◆ **EXERCISE BRIEF**
Locate each line in the rows below that contains the string "width" and copy those lines. Case counts.

◆ **Saved entries**
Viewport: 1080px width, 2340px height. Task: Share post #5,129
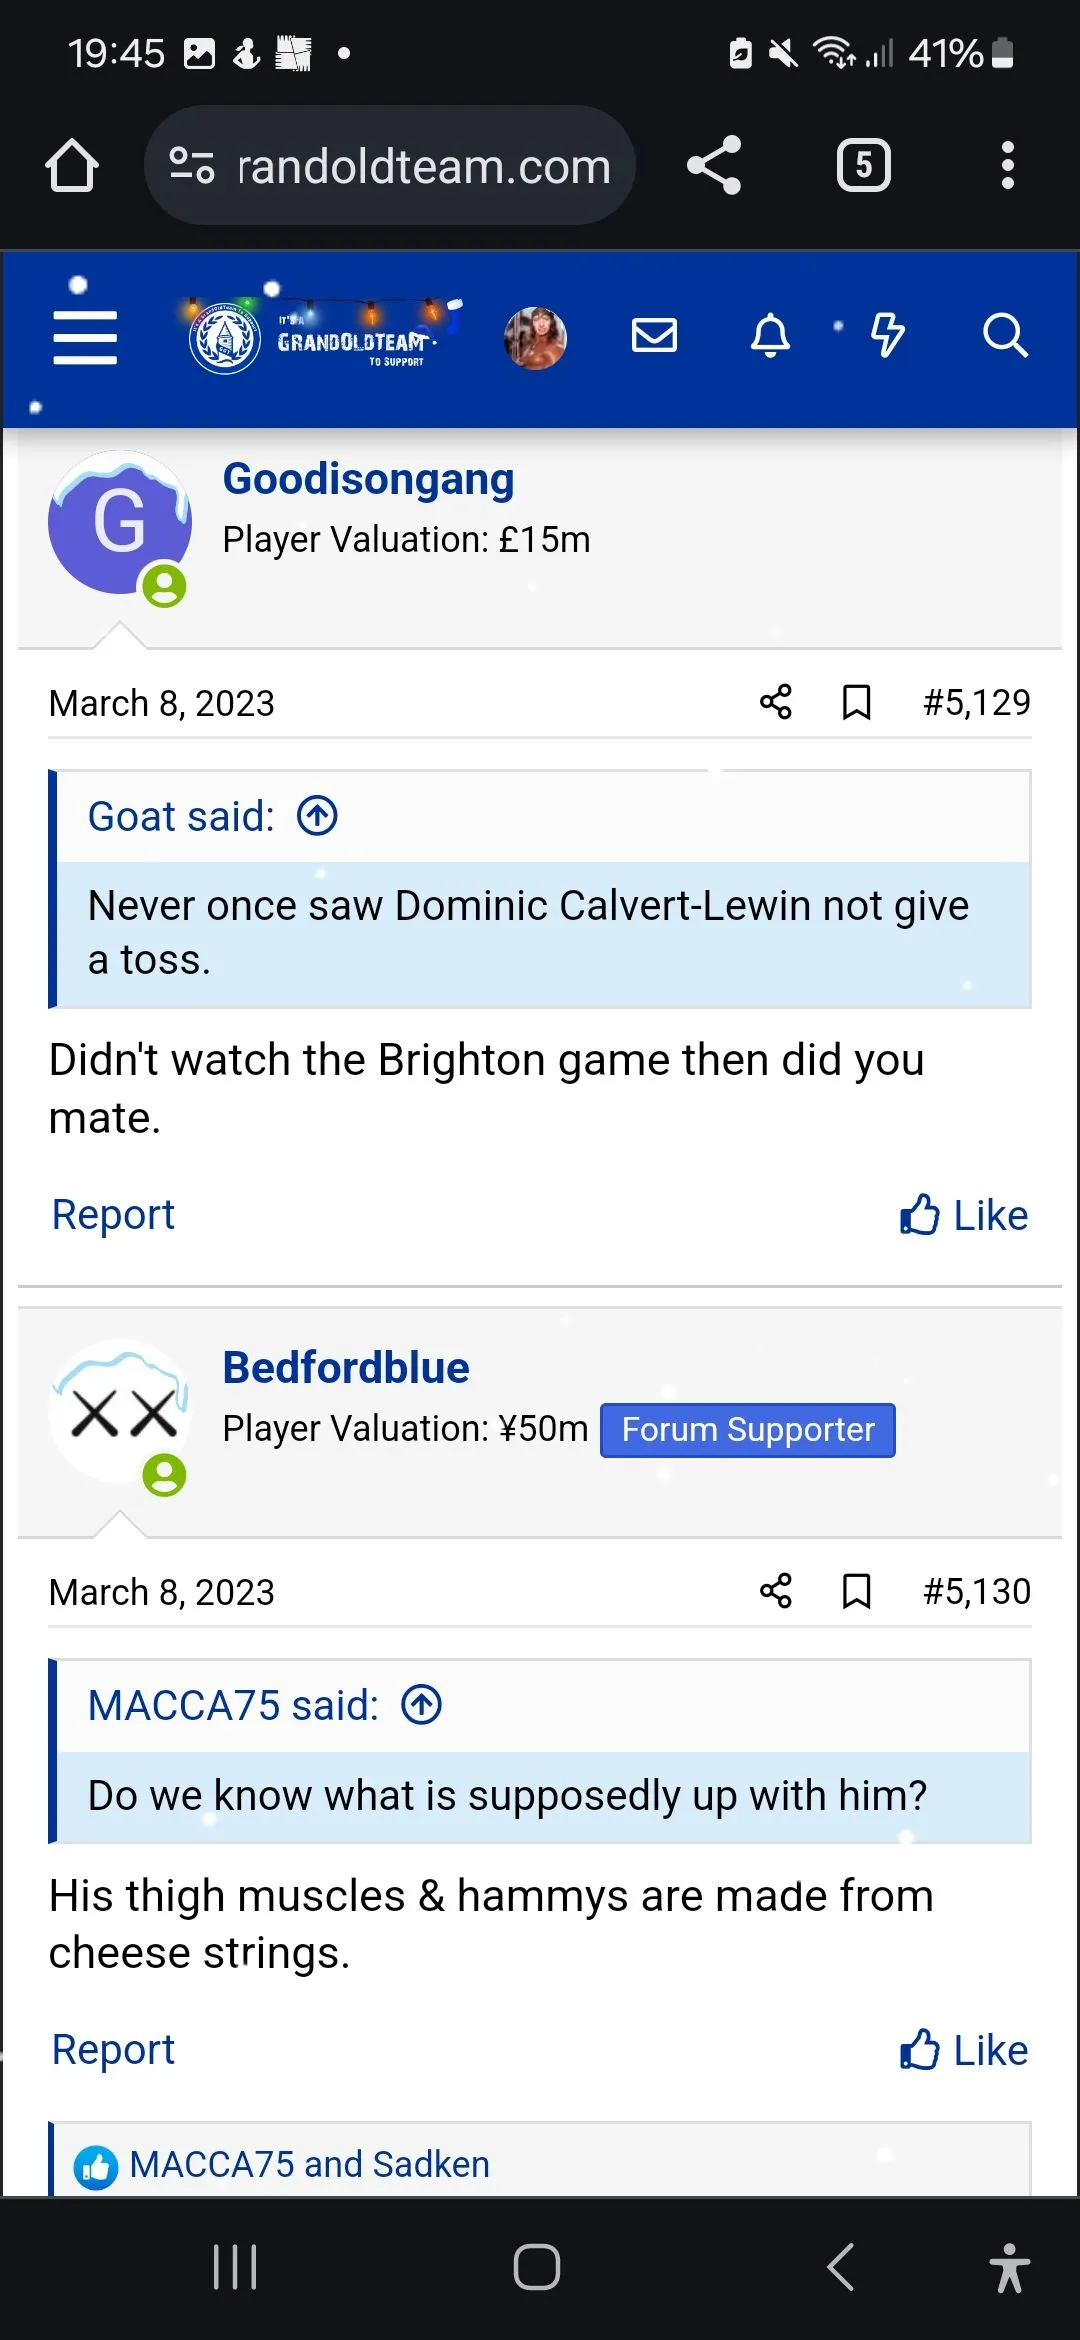[776, 703]
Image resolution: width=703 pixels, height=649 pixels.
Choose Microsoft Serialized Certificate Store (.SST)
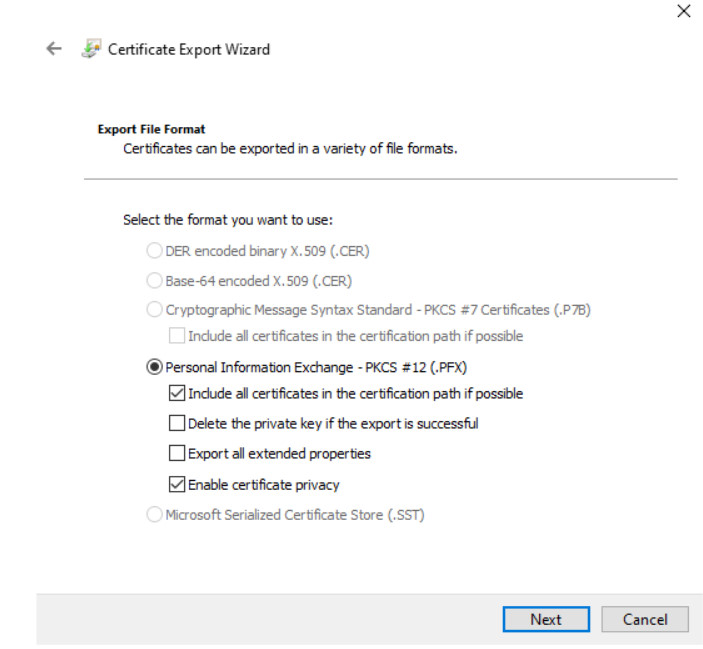pos(155,515)

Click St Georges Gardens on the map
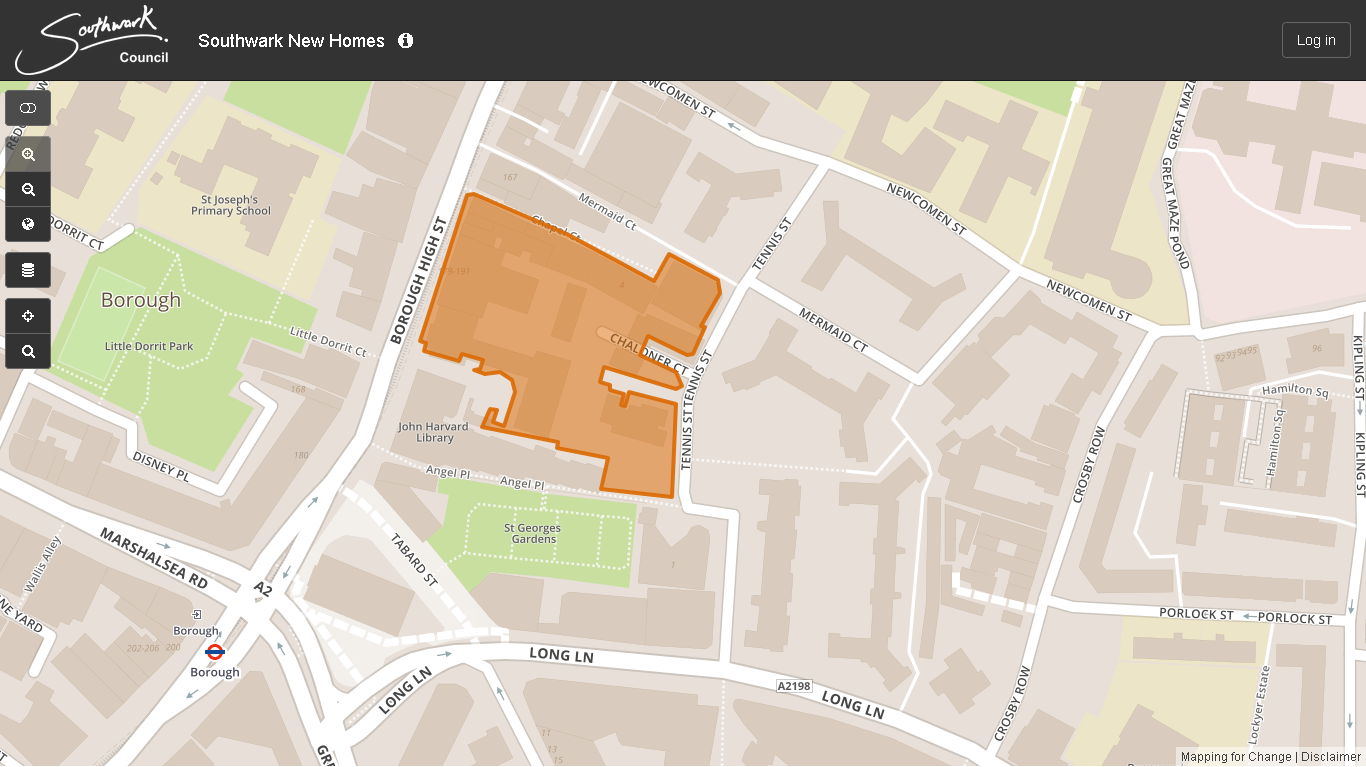tap(532, 533)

◆ **EXERCISE SOLUTION**
Viewport: 1080px width, 2340px height. Task: Share post #5,129
Image resolution: width=703 pixels, height=649 pixels.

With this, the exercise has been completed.